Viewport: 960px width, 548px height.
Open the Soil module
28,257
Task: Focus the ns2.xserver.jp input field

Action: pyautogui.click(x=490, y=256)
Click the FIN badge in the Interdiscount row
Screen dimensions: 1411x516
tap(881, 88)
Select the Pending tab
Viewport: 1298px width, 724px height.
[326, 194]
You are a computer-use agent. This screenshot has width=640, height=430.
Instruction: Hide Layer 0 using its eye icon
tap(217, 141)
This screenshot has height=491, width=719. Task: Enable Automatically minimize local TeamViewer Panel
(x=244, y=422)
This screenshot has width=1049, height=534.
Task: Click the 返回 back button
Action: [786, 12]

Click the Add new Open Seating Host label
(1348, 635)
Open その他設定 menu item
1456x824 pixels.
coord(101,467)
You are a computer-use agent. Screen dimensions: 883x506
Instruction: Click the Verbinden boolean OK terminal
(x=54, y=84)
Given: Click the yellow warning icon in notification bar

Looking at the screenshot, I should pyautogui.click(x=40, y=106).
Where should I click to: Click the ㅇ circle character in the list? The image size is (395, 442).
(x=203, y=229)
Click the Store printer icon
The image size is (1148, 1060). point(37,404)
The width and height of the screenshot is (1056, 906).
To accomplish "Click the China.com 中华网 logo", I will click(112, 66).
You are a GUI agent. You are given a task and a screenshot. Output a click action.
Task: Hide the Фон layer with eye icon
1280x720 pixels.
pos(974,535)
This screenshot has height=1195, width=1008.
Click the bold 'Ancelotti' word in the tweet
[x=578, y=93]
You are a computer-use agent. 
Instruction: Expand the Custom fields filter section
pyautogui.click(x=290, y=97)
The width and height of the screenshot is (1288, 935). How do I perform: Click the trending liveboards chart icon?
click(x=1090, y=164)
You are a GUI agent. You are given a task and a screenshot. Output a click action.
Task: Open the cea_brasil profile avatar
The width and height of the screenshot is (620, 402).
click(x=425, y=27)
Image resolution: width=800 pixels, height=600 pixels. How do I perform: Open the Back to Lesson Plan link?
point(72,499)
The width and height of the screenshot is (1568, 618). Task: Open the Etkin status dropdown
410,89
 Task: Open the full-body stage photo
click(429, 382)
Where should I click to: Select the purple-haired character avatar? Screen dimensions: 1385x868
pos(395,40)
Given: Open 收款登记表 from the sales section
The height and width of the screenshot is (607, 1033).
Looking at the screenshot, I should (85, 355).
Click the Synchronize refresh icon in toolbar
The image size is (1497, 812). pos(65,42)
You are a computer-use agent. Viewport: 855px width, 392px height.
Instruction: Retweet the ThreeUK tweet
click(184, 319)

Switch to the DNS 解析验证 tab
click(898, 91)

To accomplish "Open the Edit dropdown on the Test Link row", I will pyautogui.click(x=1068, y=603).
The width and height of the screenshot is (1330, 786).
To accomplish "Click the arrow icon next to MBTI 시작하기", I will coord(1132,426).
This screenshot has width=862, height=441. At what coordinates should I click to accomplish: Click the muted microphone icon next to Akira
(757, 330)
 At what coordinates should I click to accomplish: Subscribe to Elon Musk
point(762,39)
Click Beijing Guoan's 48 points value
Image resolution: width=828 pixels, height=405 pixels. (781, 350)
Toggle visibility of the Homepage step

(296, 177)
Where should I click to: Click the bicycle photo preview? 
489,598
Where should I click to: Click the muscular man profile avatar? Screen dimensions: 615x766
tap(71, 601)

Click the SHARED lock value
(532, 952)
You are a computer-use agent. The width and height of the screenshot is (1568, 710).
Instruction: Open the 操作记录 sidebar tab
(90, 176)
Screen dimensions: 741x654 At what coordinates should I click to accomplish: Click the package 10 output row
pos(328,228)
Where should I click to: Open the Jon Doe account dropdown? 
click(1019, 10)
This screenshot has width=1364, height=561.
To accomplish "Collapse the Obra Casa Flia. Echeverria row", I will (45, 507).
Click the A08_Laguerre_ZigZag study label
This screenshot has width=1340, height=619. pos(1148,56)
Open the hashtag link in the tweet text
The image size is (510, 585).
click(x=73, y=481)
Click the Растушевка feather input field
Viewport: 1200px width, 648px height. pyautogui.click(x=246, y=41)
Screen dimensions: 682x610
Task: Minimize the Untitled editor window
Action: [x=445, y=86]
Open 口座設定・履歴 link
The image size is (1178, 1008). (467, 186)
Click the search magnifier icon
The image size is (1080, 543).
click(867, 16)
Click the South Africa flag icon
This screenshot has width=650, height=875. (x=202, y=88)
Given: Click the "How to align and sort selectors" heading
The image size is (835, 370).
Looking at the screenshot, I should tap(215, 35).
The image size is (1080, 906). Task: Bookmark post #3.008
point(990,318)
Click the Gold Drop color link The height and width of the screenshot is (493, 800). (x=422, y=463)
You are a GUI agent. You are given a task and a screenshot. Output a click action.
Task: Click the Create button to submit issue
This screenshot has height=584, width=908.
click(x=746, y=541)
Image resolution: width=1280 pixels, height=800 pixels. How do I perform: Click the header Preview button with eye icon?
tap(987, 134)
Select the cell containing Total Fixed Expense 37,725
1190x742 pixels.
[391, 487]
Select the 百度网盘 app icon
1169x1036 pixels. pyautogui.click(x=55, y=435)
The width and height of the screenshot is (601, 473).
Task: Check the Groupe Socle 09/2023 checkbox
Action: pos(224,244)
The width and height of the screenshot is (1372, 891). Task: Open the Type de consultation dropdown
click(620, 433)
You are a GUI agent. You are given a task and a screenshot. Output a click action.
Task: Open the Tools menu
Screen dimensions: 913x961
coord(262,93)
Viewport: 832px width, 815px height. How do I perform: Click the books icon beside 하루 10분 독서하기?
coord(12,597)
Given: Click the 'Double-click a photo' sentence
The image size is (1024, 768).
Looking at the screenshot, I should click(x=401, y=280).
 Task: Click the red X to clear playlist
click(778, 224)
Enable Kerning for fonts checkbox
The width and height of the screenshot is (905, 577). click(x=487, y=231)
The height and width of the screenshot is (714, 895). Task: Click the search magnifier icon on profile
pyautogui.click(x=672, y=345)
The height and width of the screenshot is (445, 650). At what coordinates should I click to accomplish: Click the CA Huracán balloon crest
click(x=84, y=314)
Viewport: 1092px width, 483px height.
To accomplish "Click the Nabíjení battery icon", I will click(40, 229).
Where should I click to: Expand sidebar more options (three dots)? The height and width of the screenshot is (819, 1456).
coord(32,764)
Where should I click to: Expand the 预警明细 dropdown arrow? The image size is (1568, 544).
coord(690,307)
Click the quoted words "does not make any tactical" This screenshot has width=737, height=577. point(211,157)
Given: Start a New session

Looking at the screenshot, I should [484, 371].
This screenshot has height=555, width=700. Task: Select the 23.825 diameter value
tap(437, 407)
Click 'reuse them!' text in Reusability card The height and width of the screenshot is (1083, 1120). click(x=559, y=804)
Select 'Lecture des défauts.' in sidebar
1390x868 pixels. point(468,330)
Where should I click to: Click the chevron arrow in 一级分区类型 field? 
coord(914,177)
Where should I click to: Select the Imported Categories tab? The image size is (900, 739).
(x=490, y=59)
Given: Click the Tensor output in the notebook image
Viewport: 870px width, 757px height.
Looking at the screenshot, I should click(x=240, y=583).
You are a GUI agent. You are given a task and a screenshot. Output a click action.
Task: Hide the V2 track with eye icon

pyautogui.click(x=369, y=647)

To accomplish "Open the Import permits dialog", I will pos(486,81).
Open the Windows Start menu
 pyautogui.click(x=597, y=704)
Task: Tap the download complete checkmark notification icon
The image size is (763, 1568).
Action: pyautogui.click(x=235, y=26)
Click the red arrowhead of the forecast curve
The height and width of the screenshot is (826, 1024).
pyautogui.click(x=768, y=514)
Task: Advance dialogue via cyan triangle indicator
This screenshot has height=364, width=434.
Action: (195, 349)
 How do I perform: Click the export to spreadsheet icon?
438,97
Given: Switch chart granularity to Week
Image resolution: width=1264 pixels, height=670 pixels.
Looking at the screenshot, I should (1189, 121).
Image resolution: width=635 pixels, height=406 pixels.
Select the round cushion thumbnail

• • • • • • •

# Problem description
Whenever the string "will" shows up in a line of the records, copy that line.

# Response for this exercise
To accomplish "Click the China.com 中华网 logo", I will click(112, 66).
To accomplish "Open the Edit dropdown on the Test Link row", I will pyautogui.click(x=1068, y=603).
To accomplish "Click the arrow icon next to MBTI 시작하기", I will coord(1132,426).
To accomplish "Collapse the Obra Casa Flia. Echeverria row", I will (45, 507).
To accomplish "Click the Nabíjení battery icon", I will click(40, 229).
To accomplish "Open the Import permits dialog", I will pos(486,81).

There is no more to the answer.